▶ OBIETTIVO DELL'ESERCIZIO
Scrivi il seguito dell'articolo sul pittore Livio Rosignano, partendo subito dopo la sua ultima frase.

▶ TESTO DELLA PAGINA
↓↓↓

Cent’anni fa nasceva Rosignano, pittore di luce sfuggito a Dachau
Sapeva dipingere il vento e anche la pioggia, Livio Rosignano, artista istriano, nato a Pinguente, paese d’origine dei genitori, il 20 novembre 1924. Mancato nel 2015 a Trieste, dove si era trasferito con la famiglia nel 1928 per ragioni di lavoro del padre, oggi avrebbe compiuto cent’anni.
Con una joie de vivre spesso intrisa di una malinconia profonda come la Bora scura, era entrato con la sua pittura nell’anima di tanti triestini che si sono più volte specchiati in quell’entusiasmo troppo spesso turbato dalla tragedia, che Livio aveva incontrato da ragazzo nei molti mesi trascorsi all’ospedale di Trieste, poi internato nel 1944 a Dachau e infine colpito da vari lutti famigliari. Per risorgere poi a fianco di Marinella, compagna della sua rinascita.
Temperamento estroso e molto vitale, attivissimo e in fondo ordinato - nonostante l’appartenenza radicata a una tipica boheme triestina, che si raccoglieva in locali “storici” come il Re di Coppe di via Geppa, gestito con passione dall’oste e collezionista gentiluomo Mario Vellich -, aveva creato più di 3.500 dipinti a olio e oltre 17.000 disegni a penna, matita, carboncino, biro, inchiostro, tecnica mista accanto a illustrazioni e acqueforti, cui si era appassionato grazie all’amicizia con Carlo Sbisà. Capace di simbolizzare in tali lavori anche le contraddizioni delle terre di confine in cui era vissuto e l’esistenza disperata di quei “poveri cristi”, cui sentiva di appartenere, protagonisti talvolta della vita nel popolare complesso del Vaticano, tutt’ora esistente in via dell’Istria, e che lui rappresentò con un linguaggio espressionista sempre più vicino all’inglese Bacon. Lì, nelle serate ventose, Livio bambino disegnava per ore accovacciato ai piedi del tavolo, dove il padre scriveva e leggeva. E più tardi anche lui avrebbe scritto diversi libri di narrativa, composto poesie e collaborato, da colto critico d’arte, a varie testate come Il Piccolo, La voce dei giovani, Il Gazzettino e Trieste Oggi.
Maestro della grande dimensione, ha raccontato se stesso attraverso i personaggi protagonisti dei suoi quadri con invenzioni poetiche e originali come nella tela “Oltre la pozzanghera”, in cui oltrepassa il reale grazie a un simbolico balzo verso il sogno e il desiderio di osare e di libertà, molto presenti nella sua filosofia. In varie opere dipinge poi il suo atelier storico, una mansarda in un antico palazzo di via Ghega. E con sensibilità romantica, un sapiente e accentuato controluce e improvvisi e vivaci tocchi cromatici di memoria fauve, spesso mixati a una pittura tonale, ha eseguito molti ritratti e narrato con delicatezza la vita di coppia, divertendosi ogni tanto a comparire discretamente nei suoi interni.

↑↑↑

▶ SEZIONE DEI DATI
↓↓↓

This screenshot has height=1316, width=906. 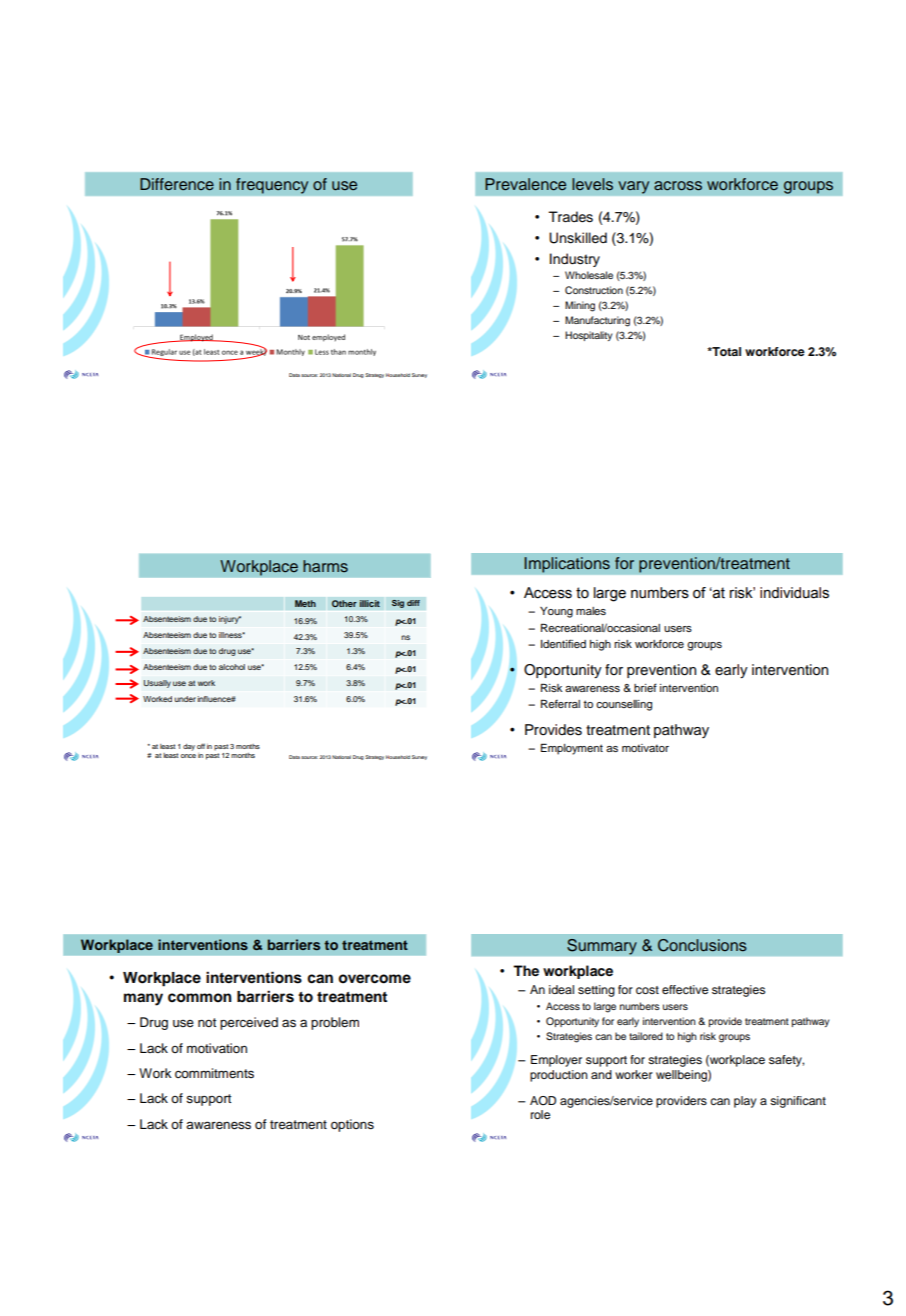 I want to click on Prevalence, so click(x=525, y=184).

↑↑↑

▶ RISULTATO DELL'ESERCIZIO
Anche il tema del paesaggio è stato fin dagli esordi fondamentale e reso spesso tutt’uno con la presenza umana, come in “Amanti di periferia” e “Una domenica a Trieste”, in cui Rosignano, pittore di atmosfere e di sensazioni, si esprime attraverso una prospettiva forte, accesa e al tempo stesso calibrata. Trieste è stata generosa con lui fin da quand’era ragazzino e il suo professore di disegno al Nautico Giovanni Giordani lo incoraggiava a dedicarsi all’arte. E Livio l’ha ricambiata rimanendole fedele e rinunciando a vivere a Milano, dove per un certo periodo si era trasferito, assorbendo però l’influenza del Chiarismo lombardo.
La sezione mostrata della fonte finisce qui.